The segment of the book I was most interested in, that on today’s domesticated cats, was unfortunately no better, as it relied in large part upon small studies performed by the author himself. This may be in part an indicator of a problem Bradshaw mentions early in the book, that of the limited number of studies on feline behavior, but it nevertheless is difficult to continue reading and trusting in an author when so many of his assertions begin, “As my own research has shown…”, and when you subsequently learned that that research involved somewhere under 50 cats. He also here begins to make some overreaches; in the book’s preface he writes that “cats now probably face more hostility than at any time in the past two centuries” (xv), returning to that idea in his chapter on cats and wildlife, and the “anti-cat sentiments” (241) that can creep into that discussion. The question of how much of an impact domesticated cats have on wildlife is an interesting one, but isn’t well-served by Bradshaw’s tendency to consult mostly himself. The same is true when he imagines what cats may look like in the future, writing with apparent concern that, “We seem to share an unvoiced assumption that because cats have always been around they always will be” (258). Bradshaw’s concerns, which center mainly on the question of whether by preventing our housecats from breeding we’re limiting the friendly genes in cats of the future (this is only slightly less scientific than his language here), are again not backed up by any significant outside research, and so are difficult to take seriously.

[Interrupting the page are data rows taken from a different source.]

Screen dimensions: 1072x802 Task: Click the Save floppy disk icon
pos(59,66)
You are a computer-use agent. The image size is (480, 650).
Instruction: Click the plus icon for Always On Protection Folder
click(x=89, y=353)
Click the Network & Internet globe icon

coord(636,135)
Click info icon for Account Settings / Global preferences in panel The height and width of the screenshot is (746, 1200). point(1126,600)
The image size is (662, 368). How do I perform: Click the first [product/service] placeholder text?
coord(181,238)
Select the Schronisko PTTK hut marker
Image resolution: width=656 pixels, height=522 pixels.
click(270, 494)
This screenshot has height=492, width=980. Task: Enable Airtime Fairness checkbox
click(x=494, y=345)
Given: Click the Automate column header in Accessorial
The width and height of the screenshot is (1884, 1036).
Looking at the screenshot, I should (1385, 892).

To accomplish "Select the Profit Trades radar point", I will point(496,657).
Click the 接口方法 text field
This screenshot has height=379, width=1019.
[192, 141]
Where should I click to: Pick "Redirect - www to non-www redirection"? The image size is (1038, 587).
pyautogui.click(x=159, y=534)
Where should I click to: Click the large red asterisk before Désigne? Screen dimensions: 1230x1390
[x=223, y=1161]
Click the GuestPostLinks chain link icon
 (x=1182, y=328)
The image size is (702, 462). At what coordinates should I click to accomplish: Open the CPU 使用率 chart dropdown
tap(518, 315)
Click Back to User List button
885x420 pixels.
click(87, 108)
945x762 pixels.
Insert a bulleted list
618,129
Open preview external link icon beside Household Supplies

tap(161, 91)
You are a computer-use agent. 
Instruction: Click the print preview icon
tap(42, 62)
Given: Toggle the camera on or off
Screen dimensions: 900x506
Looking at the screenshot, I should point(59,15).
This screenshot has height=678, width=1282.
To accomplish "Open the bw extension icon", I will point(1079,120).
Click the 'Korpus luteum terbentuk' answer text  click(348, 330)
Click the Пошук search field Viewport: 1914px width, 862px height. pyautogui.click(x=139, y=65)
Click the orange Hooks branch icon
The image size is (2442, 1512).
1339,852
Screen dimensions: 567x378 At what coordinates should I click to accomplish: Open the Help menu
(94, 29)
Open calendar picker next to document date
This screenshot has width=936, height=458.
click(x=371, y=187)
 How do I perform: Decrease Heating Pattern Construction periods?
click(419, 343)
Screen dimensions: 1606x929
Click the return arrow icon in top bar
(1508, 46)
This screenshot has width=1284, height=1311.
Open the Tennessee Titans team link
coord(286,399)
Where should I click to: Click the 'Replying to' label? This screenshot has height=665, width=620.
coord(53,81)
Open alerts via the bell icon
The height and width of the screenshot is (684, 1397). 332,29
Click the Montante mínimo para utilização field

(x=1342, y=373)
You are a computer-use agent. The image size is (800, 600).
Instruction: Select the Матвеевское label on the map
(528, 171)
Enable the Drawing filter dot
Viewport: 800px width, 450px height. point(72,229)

calvin.computerThis is a prime example, I think, of how a misleading title can totally screw with your thoughts on a book. Had this been titled “Cat Sense: One Man’s Thoughts and Experiments on Why Cats Act so Weird”, I would have been well-prepared for this reading. Instead, I anticipated 300 pages of useful information on how I could make Calvin (currently sitting next to me on the sofa, napping) the happiest cat in Philadelphia, and was entirely disappointed. Many of the questions Bradshaw poses in this book are intriguing, but at end the lack of significant support from outside experiments, or clear information on how he arrived at a conclusion, make it difficult to place too much weight in the contents of Cat Sense.

And yes, friends, this marks my first review since last August; I’m easing my way back into writing about fiction.